The New York Times
THE 1992 CAMPAIGN: On the Sidelines;
Students Pick Cuomo to Run On Ticket Headed by Clinton
By Sam Howe Verhovek
March 8, 1992
Gov. Mario M. Cuomo came this morning to the mock Democratic convention at Washington and Lee University, which over the years has compiled a remarkably accurate track record in forecasting Presidential nominees, and told a raucous group of students that "the next President of the United States should be the candidate you nominate before the Virginia sun goes down."
It was all over by 1:30 P.M. The winner on the first ballot was Gov. Bill Clinton of Arkansas.
Shortly after that the students, who have a more erratic record with Vice Presidential selections, tapped Mr. Cuomo for that job on the second ballot. Governor Cuomo, who was already on a plane back to Albany when the balloting was going on, has categorically denied any interest in ever being Vice President and repeated his stance when a reporter for the student newspaper asked him about it before the vote.
From 1952 on, the mock convention, always held for the party out of the White House, has correctly picked the eventual nominee every year except 1972, when students passed over George S. McGovern and chose Edward M. Kennedy instead.
Another Cuomo Keynote
This time around Mr. Clinton won 809 delegates on the first ballot, just four more than the number needed to win, to 563 for Paul E. Tsongas of Massachusetts, 120 for Senator Tom Harkin of Iowa, 107 for Edmund G. Brown Jr. of California and 12 for for Senator Bob Kerrey of Nebraska, who dropped out of the race earlier this week.
There was some speculation that Mr. Cuomo, who received $20,000 and transportation by private jet in return for delivering the keynote speech at the mock convention, might, with his oratory, secure the top spot on the ticket for himself.
But while many students said they were moved by the Governor's 40-minute speech, which he told them was similar to the famous keynote he delivered in 1984 to a real Democratic convention in San Francisco, they noted that their vote was supposed to be based on research of expected voting patterns, not their own preferences.
"You'd like to, but you can't do it on emotion," explained Andrew Wright, a freshman from Corvallis, Ore., who described himself as a lifelong political junkie who was a "Carter supporter in diapers." Mr. Wright, chairman of the Idaho delegation, said his mock homestate voted first for Mr. Harkin then switched to Mr. Clinton in a vote of acclamation.
The Scientific Method
The campus's mock convention has been a quadrennial tradition here in the Blue Ridge Mountains since 1904, and some of its impressive record of prognostication has been inadvertent.

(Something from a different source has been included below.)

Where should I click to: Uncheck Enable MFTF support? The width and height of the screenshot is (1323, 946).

In 1924, for instance, in a sentimental move, students nominated a little-known Wall Street lawyer, John W. Davis. He was not a declared candidate, but he had the advantage of being a Washington and Lee alumnus. As things turned out, however, delegates at the real Democratic convention deadlocked on 102 ballots on the major candidates then turned to Mr. Davis on the 103d.

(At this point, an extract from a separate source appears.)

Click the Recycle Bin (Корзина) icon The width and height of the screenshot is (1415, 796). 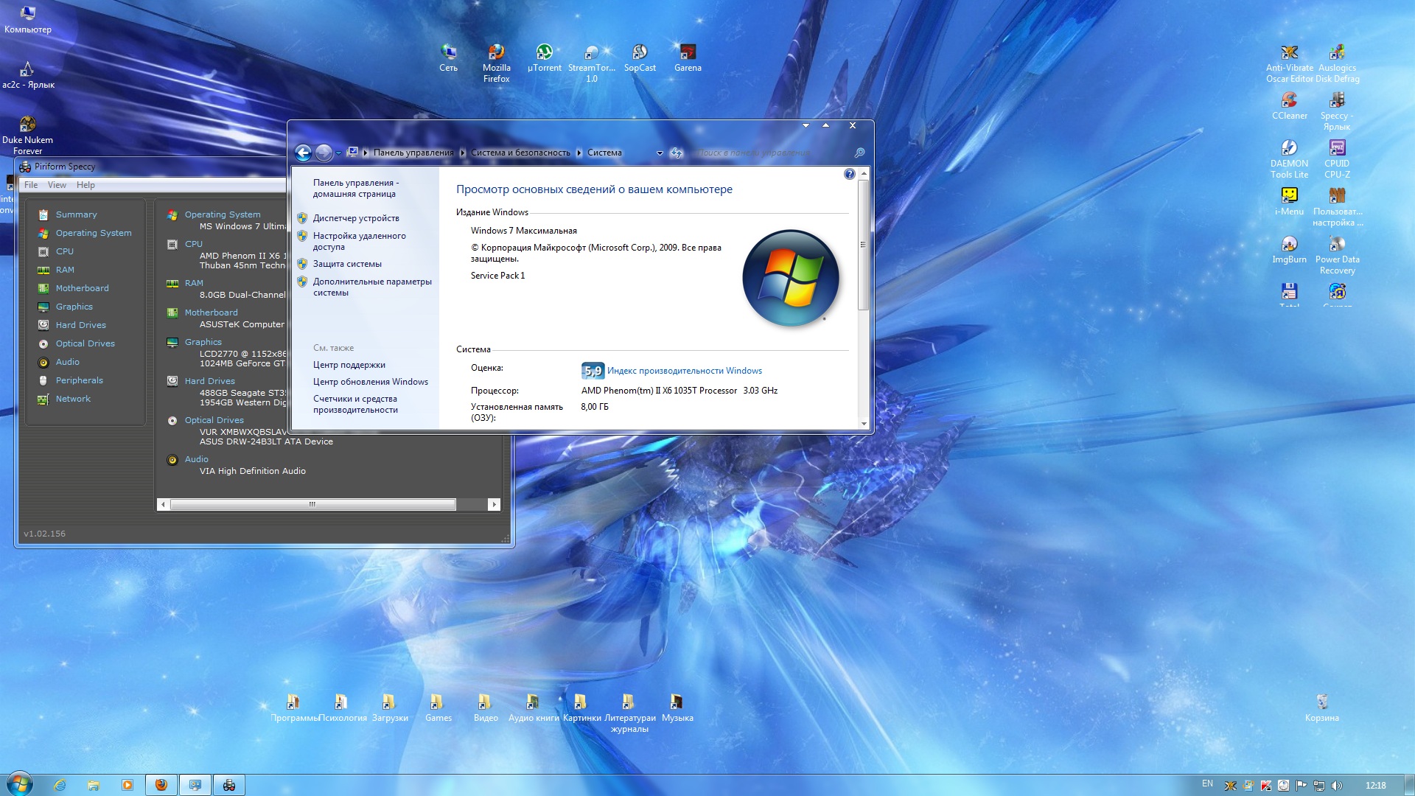tap(1321, 702)
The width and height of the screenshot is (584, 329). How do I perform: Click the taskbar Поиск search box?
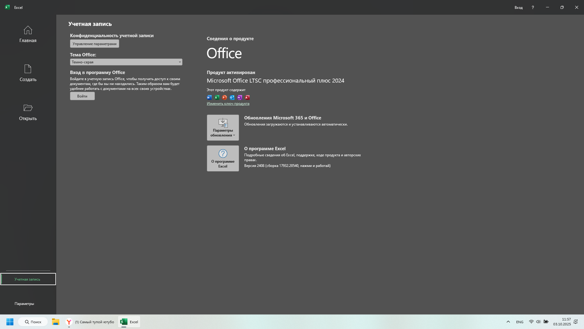point(33,322)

These days, however, the decision is made far more scientifically by delegations proportionally the same size as the real ones, which helps to explain the good track record.
The chairman of the Guam delegation, Vince Keesee, who is actually from Georgia, said its seven members telephoned several politicians, journalists and professors in the South Pacific and guaged that Bill Clinton would be the island's man.
Colorful Speeches
Nearly every one of the 1,600 undergraduates participates in some way at the convention, financed in part by a Dallas philanthropist. The campus's sweltering gymnasium was packed with cheering delegates, most waving flags or placards. One, borrowing the lingo of the "Saturday Night Live" skit "Wayne's World," read: "Kerrey for President / Not!!"
And just like a real convention, individual state delegates often prefaced announcement of their votes with colorful characterizations of their states. The "great state of Virginia," its chairman announced to loud cheers, was "proud to be the home of the mother of all Presidents, George Washington."